Each waiting client watches only its predecessor — single notification per release.

Self-cleaning

Crashed client's znode auto-deletes via ephemeral semantics.

Built-in fencing

The sequential number IS a fencing token.

The cost: you need to run and maintain a ZooKeeper ensemble.

etcd locks

etcd is a Raft-based KV store with built-in concurrency primitives. The Lock API uses a lease (TTL) plus an atomic compare-and-swap:

lease = etcd.leaseGrant(ctx, 10)  // 10s TTL

txn = etcd.txn(ctx)
  .If(compare(CreateRevision(key), "=", 0))
  .Then(put(key, "locked", WithLease(lease.ID)))
  .Commit()

This atomically creates the key under the lease if it didn’t exist. Lock held until Unlock or lease expires.

Strongly consistent

Backed by Raft consensus. Real safety guarantees, not timing assumptions.

Lease IDs as fences

Use lease ID or revision number as fencing token for downstream operations.

Auto-renewal

Client can keep refreshing the lease via heartbeats while it's working.

Already running in K8s

If you have Kubernetes, you have etcd. Reusing it for app-level coordination is reasonable.

Fencing Tokens: The Safety Mechanism

A fencing token is a monotonically-increasing number issued with the lock. The protected resource (database, storage system) checks the token on every operation and rejects operations with stale tokens.

1. Acquire lock → get token N
2. Operation: write_data(payload, token=N)
3. Storage checks: latest_token >= N? Reject if smaller.
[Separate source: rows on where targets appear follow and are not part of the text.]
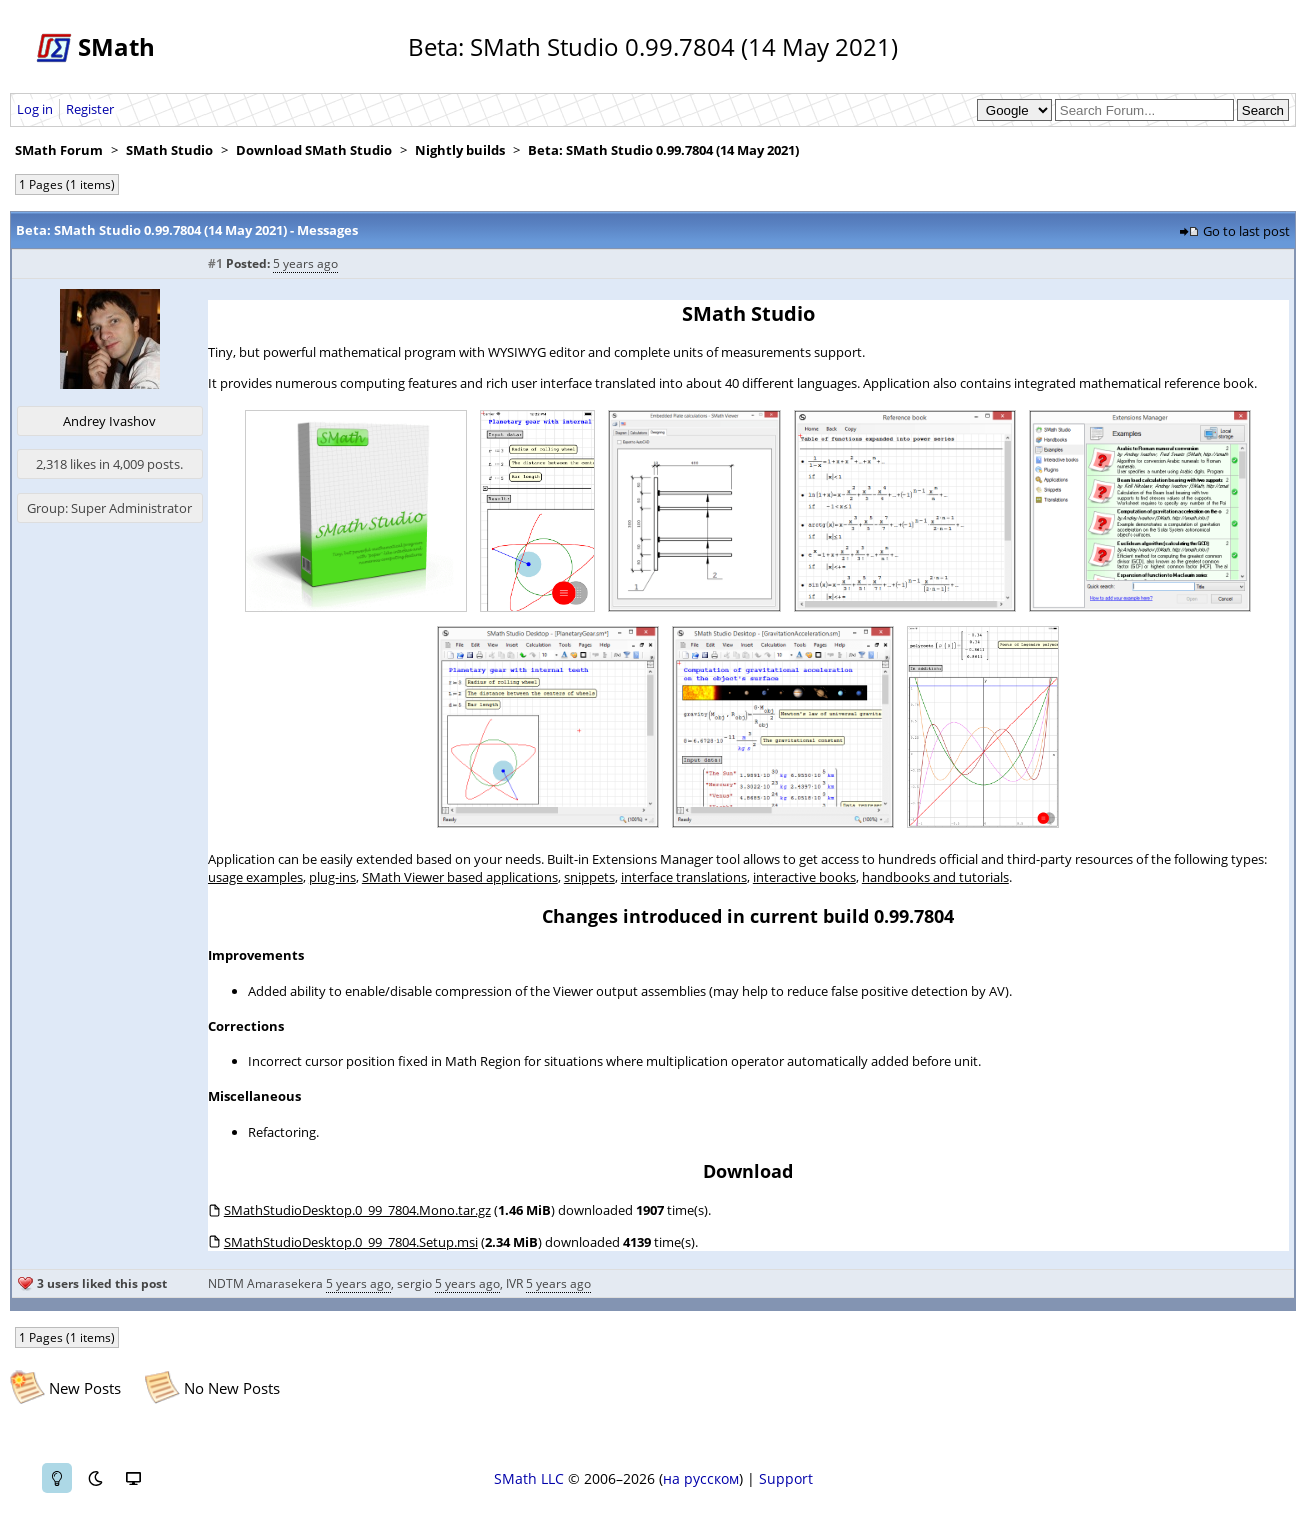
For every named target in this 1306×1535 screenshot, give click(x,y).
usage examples (255, 877)
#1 (215, 263)
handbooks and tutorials (935, 877)
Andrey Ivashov (109, 421)
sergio (414, 1283)
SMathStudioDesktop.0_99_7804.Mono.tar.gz (357, 1210)
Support (786, 1478)
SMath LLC (529, 1478)
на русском (701, 1478)
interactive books (804, 877)
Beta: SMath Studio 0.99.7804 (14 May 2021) (663, 150)
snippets (589, 877)
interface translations (684, 877)
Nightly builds (460, 150)
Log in (35, 109)
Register (90, 109)
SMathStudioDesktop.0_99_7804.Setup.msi (351, 1242)
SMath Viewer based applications (460, 877)
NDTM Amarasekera (265, 1283)
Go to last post (1246, 231)
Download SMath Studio (314, 150)
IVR (514, 1283)
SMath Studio (169, 150)
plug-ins (332, 877)
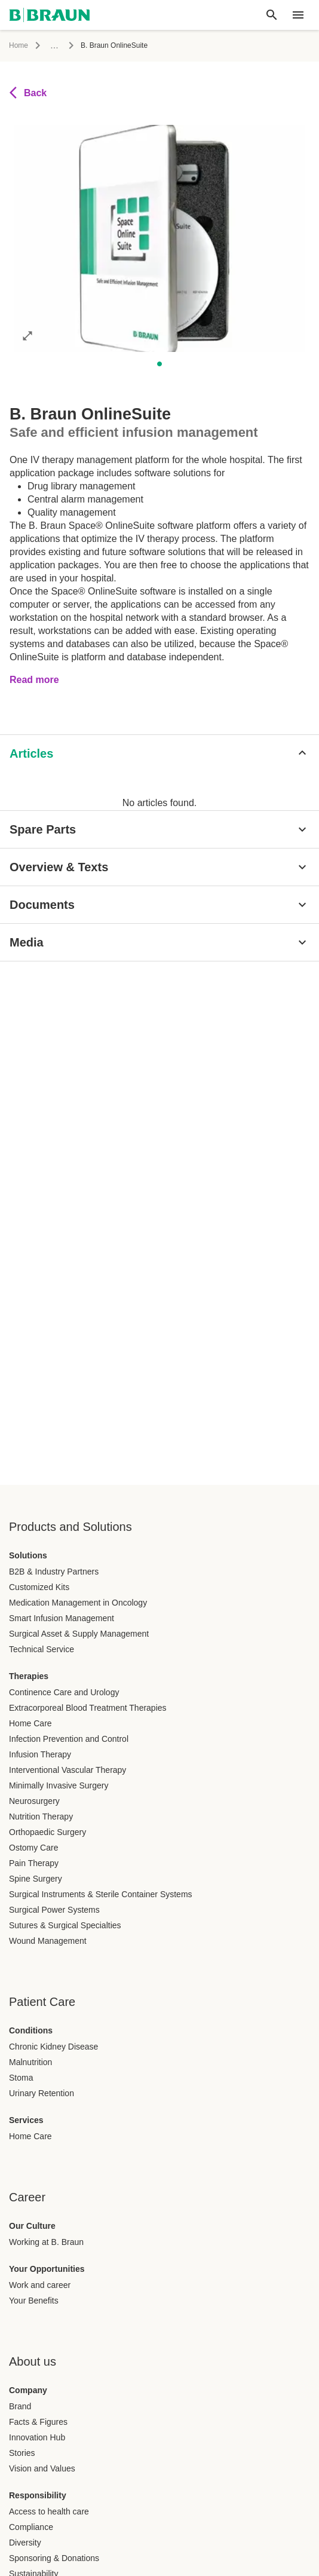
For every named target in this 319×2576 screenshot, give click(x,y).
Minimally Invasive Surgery (59, 1785)
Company (28, 2390)
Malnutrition (30, 2062)
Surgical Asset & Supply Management (79, 1633)
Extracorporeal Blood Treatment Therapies (88, 1708)
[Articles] (159, 753)
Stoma (21, 2077)
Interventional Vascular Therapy (67, 1770)
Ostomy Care (33, 1847)
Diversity (25, 2542)
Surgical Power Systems (54, 1910)
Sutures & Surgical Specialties (65, 1925)
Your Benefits (34, 2300)
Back (28, 92)
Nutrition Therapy (41, 1816)
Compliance (31, 2527)
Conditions (31, 2030)
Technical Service (41, 1649)
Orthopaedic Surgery (47, 1832)
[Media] (159, 942)
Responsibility (37, 2495)
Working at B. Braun (46, 2242)
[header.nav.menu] (298, 15)
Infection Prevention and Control (68, 1739)
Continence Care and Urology (64, 1692)
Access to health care (49, 2511)
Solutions (28, 1555)
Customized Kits (39, 1587)
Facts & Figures (38, 2422)
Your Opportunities (47, 2269)
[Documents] (159, 904)
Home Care (30, 1723)
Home (18, 45)
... (54, 45)
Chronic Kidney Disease (53, 2046)
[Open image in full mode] (27, 335)
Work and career (39, 2285)
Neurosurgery (34, 1801)
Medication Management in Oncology (78, 1602)
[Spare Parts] (159, 829)
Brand (20, 2406)
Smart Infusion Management (61, 1618)
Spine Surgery (35, 1878)
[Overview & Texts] (159, 867)
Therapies (28, 1676)
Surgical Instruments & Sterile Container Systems (100, 1894)
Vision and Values (42, 2468)
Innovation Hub (37, 2437)
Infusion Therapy (40, 1754)
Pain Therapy (34, 1863)
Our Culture (32, 2226)
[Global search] (272, 15)
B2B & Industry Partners (54, 1571)
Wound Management (48, 1941)
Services (26, 2120)
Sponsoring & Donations (54, 2558)
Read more (34, 680)
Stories (22, 2453)
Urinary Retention (41, 2093)
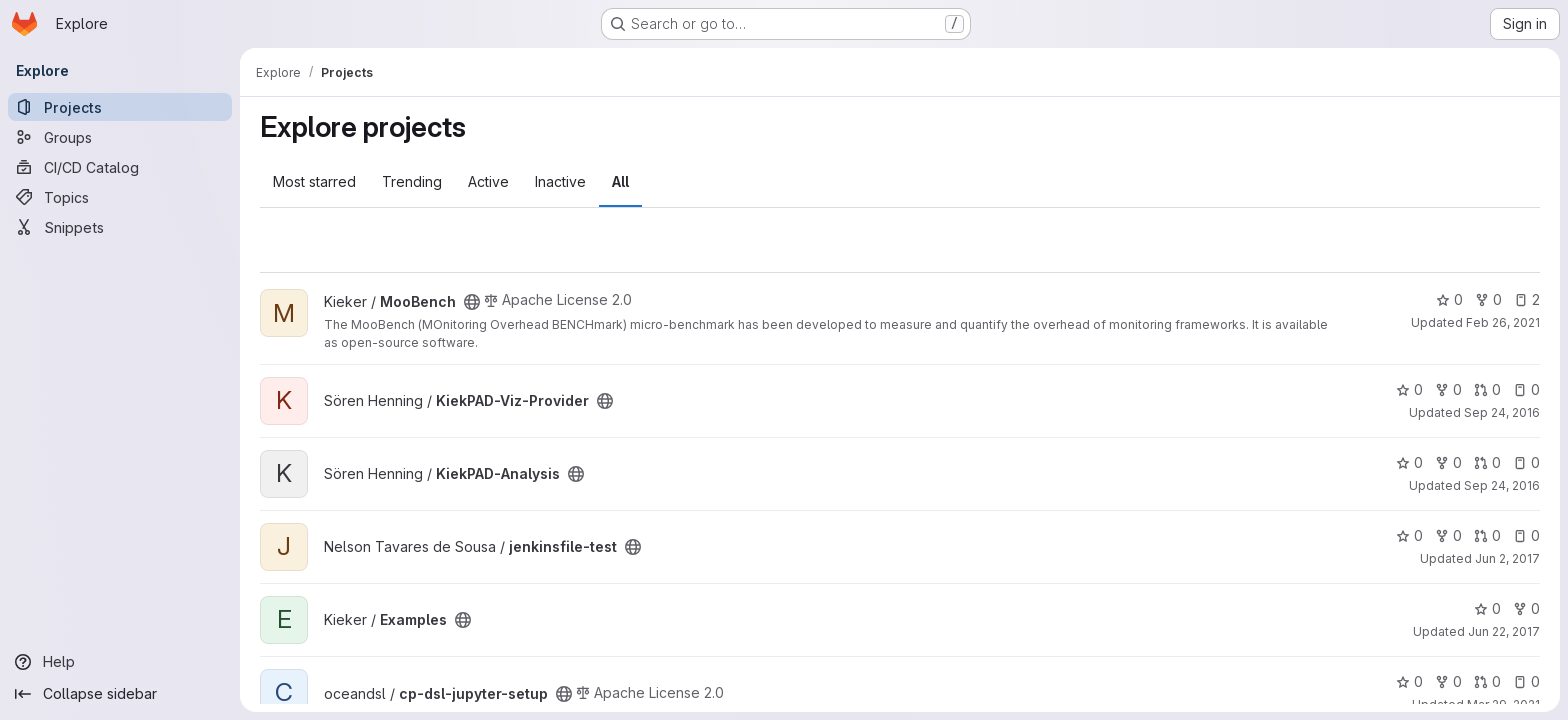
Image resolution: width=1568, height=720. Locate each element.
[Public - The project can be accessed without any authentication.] (472, 302)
This protects against the “paused holder” problem. Even if your client paused for an hour past TTL, when it resumes and tries to write with token N, the storage rejects because someone else has token N+1.

Choosing the Right Tool

Use case	Recommendation
Simple mutex inside one Postgres app	Postgres advisory locks
Cache invalidation, transient locks	Redis simple lock with TTL
Multi-DB coordination, ok with rare anomalies	Redlock (with caveats)
Correctness-critical (financial, leader election)	ZooKeeper or etcd, with fencing tokens
Already running K8s	etcd Lock API (you have it anyway)

Recap

Local locks coordinate one process. Distributed locks coordinate machines that don’t share memory.
The hard parts: partial failures, clock skew, network partitions, GC pauses, atomicity, fencing.
Common pitfalls: no TTL, no fencing tokens, single point of failure, non-atomic acquire.
Tools: RDBMS advisory locks (simple), Redis (fast but unsafe under adversarial conditions), Redlock (controversial), ZooKeeper / etcd (strongly consistent, with fencing).
Fencing tokens are the difference between “looks safe” and “actually safe” — but require storage cooperation.
For correctness-critical use cases, prefer ZooKeeper or etcd. For convenience, Redis is fine.